_Problem to solve_
Print every record word for word.

Supplied data Block Start

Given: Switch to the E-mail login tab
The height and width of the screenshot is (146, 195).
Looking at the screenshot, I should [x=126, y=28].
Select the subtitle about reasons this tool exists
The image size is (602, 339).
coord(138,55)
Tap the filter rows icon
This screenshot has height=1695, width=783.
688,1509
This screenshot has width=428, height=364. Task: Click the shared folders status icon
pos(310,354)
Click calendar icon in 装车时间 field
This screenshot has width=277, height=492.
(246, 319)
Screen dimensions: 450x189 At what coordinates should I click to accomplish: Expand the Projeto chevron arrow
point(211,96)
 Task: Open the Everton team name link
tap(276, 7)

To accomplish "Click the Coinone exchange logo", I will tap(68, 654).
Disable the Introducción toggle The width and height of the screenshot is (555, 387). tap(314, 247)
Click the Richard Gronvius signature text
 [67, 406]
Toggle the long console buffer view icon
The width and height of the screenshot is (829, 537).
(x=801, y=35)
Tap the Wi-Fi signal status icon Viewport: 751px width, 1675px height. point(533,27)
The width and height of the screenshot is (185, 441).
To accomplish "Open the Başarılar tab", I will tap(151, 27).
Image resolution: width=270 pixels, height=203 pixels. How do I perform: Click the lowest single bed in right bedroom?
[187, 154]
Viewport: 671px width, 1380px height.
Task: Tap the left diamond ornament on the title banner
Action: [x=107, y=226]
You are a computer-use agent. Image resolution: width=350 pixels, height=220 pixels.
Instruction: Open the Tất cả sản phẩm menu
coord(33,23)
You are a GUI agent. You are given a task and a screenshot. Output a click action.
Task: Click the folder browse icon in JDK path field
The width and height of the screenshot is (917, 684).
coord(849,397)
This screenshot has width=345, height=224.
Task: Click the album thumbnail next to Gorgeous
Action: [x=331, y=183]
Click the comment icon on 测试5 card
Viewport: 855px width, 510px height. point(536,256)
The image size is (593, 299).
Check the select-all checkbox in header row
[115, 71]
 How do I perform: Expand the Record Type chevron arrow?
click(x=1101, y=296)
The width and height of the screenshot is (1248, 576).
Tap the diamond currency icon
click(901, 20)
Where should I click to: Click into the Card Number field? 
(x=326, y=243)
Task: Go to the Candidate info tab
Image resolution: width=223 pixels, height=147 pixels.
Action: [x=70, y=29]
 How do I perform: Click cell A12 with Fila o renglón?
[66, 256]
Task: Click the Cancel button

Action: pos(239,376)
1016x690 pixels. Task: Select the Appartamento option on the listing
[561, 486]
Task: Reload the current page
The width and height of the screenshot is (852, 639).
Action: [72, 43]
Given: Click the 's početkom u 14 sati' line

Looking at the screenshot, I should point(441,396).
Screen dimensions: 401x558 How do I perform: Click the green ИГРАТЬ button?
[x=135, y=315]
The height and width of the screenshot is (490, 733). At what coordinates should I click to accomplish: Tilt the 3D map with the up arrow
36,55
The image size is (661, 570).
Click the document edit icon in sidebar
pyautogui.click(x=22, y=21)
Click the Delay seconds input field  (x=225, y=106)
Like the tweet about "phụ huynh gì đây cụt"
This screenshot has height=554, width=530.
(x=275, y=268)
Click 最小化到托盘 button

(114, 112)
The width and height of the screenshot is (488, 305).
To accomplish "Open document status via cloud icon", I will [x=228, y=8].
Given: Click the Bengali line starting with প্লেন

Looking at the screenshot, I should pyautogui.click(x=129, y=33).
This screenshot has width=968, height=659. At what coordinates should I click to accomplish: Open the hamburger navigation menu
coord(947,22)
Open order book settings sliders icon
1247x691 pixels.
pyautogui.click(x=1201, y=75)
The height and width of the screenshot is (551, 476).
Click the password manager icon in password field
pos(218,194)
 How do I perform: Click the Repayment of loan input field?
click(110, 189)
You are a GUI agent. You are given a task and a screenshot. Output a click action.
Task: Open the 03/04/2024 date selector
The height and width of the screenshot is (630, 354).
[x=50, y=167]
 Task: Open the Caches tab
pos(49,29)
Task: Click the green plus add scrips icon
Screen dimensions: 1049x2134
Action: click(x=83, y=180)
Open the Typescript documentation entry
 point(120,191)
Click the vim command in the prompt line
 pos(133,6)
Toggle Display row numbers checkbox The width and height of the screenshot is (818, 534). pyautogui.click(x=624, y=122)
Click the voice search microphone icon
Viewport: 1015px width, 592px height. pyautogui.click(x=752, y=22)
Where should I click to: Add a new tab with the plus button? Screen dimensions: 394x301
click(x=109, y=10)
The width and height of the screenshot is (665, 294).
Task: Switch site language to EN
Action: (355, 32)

Supplied data Block End

_Response below_
Given: Switch to the E-mail login tab
The height and width of the screenshot is (146, 195).
Looking at the screenshot, I should [x=126, y=28].
Select the subtitle about reasons this tool exists
The image size is (602, 339).
coord(138,55)
Tap the filter rows icon
This screenshot has height=1695, width=783.
688,1509
This screenshot has width=428, height=364. Task: Click the shared folders status icon
pos(310,354)
Click calendar icon in 装车时间 field
This screenshot has width=277, height=492.
(246, 319)
Screen dimensions: 450x189 At what coordinates should I click to accomplish: Expand the Projeto chevron arrow
point(211,96)
 Task: Open the Everton team name link
tap(276, 7)

To accomplish "Click the Coinone exchange logo", I will tap(68, 654).
Disable the Introducción toggle The width and height of the screenshot is (555, 387). tap(314, 247)
Click the Richard Gronvius signature text
 [67, 406]
Toggle the long console buffer view icon
The width and height of the screenshot is (829, 537).
(x=801, y=35)
Tap the Wi-Fi signal status icon Viewport: 751px width, 1675px height. point(533,27)
The width and height of the screenshot is (185, 441).
To accomplish "Open the Başarılar tab", I will tap(151, 27).
Image resolution: width=270 pixels, height=203 pixels. How do I perform: Click the lowest single bed in right bedroom?
[187, 154]
Viewport: 671px width, 1380px height.
Task: Tap the left diamond ornament on the title banner
Action: [x=107, y=226]
You are a computer-use agent. Image resolution: width=350 pixels, height=220 pixels.
Instruction: Open the Tất cả sản phẩm menu
coord(33,23)
You are a GUI agent. You are given a task and a screenshot. Output a click action.
Task: Click the folder browse icon in JDK path field
The width and height of the screenshot is (917, 684).
coord(849,397)
This screenshot has width=345, height=224.
Task: Click the album thumbnail next to Gorgeous
Action: [x=331, y=183]
Click the comment icon on 测试5 card
Viewport: 855px width, 510px height. point(536,256)
The image size is (593, 299).
Check the select-all checkbox in header row
[115, 71]
 How do I perform: Expand the Record Type chevron arrow?
click(x=1101, y=296)
The width and height of the screenshot is (1248, 576).
Tap the diamond currency icon
click(901, 20)
Where should I click to: Click into the Card Number field? 
(x=326, y=243)
Task: Go to the Candidate info tab
Image resolution: width=223 pixels, height=147 pixels.
Action: [x=70, y=29]
 How do I perform: Click cell A12 with Fila o renglón?
[66, 256]
Task: Click the Cancel button

Action: pos(239,376)
1016x690 pixels. Task: Select the Appartamento option on the listing
[561, 486]
Task: Reload the current page
The width and height of the screenshot is (852, 639).
Action: [72, 43]
Given: Click the 's početkom u 14 sati' line

Looking at the screenshot, I should point(441,396).
Screen dimensions: 401x558 How do I perform: Click the green ИГРАТЬ button?
[x=135, y=315]
The height and width of the screenshot is (490, 733). At what coordinates should I click to accomplish: Tilt the 3D map with the up arrow
36,55
The image size is (661, 570).
Click the document edit icon in sidebar
pyautogui.click(x=22, y=21)
Click the Delay seconds input field  (x=225, y=106)
Like the tweet about "phụ huynh gì đây cụt"
This screenshot has height=554, width=530.
(x=275, y=268)
Click 最小化到托盘 button

(114, 112)
The width and height of the screenshot is (488, 305).
To accomplish "Open document status via cloud icon", I will [x=228, y=8].
Given: Click the Bengali line starting with প্লেন

Looking at the screenshot, I should pyautogui.click(x=129, y=33).
This screenshot has width=968, height=659. At what coordinates should I click to accomplish: Open the hamburger navigation menu
coord(947,22)
Open order book settings sliders icon
1247x691 pixels.
pyautogui.click(x=1201, y=75)
The height and width of the screenshot is (551, 476).
Click the password manager icon in password field
pos(218,194)
 How do I perform: Click the Repayment of loan input field?
click(110, 189)
You are a GUI agent. You are given a task and a screenshot. Output a click action.
Task: Open the 03/04/2024 date selector
The height and width of the screenshot is (630, 354).
[x=50, y=167]
 Task: Open the Caches tab
pos(49,29)
Task: Click the green plus add scrips icon
Screen dimensions: 1049x2134
Action: click(x=83, y=180)
Open the Typescript documentation entry
 point(120,191)
Click the vim command in the prompt line
 pos(133,6)
Toggle Display row numbers checkbox The width and height of the screenshot is (818, 534). pyautogui.click(x=624, y=122)
Click the voice search microphone icon
Viewport: 1015px width, 592px height. pyautogui.click(x=752, y=22)
Where should I click to: Add a new tab with the plus button? Screen dimensions: 394x301
click(x=109, y=10)
The width and height of the screenshot is (665, 294).
Task: Switch site language to EN
Action: (355, 32)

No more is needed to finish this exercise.